Source material →
________

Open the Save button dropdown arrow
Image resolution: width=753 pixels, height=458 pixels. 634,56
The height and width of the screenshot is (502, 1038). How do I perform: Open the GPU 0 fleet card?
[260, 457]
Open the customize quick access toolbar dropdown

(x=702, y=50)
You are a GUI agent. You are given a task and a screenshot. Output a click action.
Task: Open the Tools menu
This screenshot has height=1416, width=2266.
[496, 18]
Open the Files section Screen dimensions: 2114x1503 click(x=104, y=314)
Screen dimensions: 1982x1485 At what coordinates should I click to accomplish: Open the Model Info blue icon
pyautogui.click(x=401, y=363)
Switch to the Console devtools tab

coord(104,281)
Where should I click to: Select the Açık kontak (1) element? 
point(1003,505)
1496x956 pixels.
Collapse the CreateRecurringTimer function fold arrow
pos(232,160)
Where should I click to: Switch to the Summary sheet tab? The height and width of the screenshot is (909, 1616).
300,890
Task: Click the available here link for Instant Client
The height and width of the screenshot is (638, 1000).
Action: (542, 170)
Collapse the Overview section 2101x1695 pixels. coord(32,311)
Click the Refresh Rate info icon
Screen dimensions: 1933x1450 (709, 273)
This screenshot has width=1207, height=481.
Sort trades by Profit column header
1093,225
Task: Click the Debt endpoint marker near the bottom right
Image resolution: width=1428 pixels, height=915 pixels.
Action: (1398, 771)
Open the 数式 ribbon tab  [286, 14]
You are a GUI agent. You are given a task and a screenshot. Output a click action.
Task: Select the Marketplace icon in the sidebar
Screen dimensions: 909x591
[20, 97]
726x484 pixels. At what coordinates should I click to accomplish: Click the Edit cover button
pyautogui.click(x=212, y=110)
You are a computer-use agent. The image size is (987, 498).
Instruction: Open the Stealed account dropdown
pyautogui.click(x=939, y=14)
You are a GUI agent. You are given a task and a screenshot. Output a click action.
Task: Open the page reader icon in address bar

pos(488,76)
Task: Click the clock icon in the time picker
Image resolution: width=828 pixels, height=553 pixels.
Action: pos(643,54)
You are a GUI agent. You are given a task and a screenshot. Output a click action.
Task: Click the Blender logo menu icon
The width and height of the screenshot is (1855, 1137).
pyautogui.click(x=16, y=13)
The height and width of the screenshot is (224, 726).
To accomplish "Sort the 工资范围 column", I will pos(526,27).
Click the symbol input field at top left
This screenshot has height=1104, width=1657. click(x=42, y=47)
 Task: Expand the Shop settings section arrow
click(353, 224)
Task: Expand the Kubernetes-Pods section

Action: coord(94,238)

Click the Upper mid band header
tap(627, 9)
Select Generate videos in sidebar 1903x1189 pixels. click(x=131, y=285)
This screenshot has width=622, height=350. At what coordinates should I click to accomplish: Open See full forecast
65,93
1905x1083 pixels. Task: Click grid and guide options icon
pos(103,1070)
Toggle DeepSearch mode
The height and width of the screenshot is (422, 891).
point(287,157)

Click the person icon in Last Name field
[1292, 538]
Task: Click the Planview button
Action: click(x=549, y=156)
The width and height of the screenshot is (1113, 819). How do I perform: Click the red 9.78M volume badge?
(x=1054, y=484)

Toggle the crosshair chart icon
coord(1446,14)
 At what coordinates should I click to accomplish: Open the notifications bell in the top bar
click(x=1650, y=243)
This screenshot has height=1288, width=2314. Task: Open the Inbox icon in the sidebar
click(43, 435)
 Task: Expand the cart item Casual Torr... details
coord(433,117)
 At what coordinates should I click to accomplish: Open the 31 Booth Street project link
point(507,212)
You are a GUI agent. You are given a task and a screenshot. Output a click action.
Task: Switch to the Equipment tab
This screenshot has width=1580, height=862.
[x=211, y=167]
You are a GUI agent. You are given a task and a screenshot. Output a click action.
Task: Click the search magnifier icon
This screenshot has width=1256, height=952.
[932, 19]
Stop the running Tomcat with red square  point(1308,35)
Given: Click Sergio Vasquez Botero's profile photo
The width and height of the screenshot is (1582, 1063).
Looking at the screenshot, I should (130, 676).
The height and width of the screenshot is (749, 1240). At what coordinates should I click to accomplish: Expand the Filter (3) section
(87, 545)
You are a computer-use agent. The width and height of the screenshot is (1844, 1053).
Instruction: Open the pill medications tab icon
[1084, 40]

________

Your instructions →
Reproduce only the lines above, starting at the line with "Collapse the Overview" and ending at the line with "Select Generate videos", exactly as written.

Task output →
Collapse the Overview section 2101x1695 pixels. coord(32,311)
Click the Refresh Rate info icon
Screen dimensions: 1933x1450 (709, 273)
This screenshot has width=1207, height=481.
Sort trades by Profit column header
1093,225
Task: Click the Debt endpoint marker near the bottom right
Image resolution: width=1428 pixels, height=915 pixels.
Action: (1398, 771)
Open the 数式 ribbon tab  [286, 14]
You are a GUI agent. You are given a task and a screenshot. Output a click action.
Task: Select the Marketplace icon in the sidebar
Screen dimensions: 909x591
[20, 97]
726x484 pixels. At what coordinates should I click to accomplish: Click the Edit cover button
pyautogui.click(x=212, y=110)
You are a computer-use agent. The image size is (987, 498).
Instruction: Open the Stealed account dropdown
pyautogui.click(x=939, y=14)
You are a GUI agent. You are given a task and a screenshot. Output a click action.
Task: Open the page reader icon in address bar

pos(488,76)
Task: Click the clock icon in the time picker
Image resolution: width=828 pixels, height=553 pixels.
Action: pos(643,54)
You are a GUI agent. You are given a task and a screenshot. Output a click action.
Task: Click the Blender logo menu icon
The width and height of the screenshot is (1855, 1137).
pyautogui.click(x=16, y=13)
The height and width of the screenshot is (224, 726).
To accomplish "Sort the 工资范围 column", I will pos(526,27).
Click the symbol input field at top left
This screenshot has height=1104, width=1657. click(x=42, y=47)
 Task: Expand the Shop settings section arrow
click(353, 224)
Task: Expand the Kubernetes-Pods section

Action: coord(94,238)

Click the Upper mid band header
tap(627, 9)
Select Generate videos in sidebar 1903x1189 pixels. click(x=131, y=285)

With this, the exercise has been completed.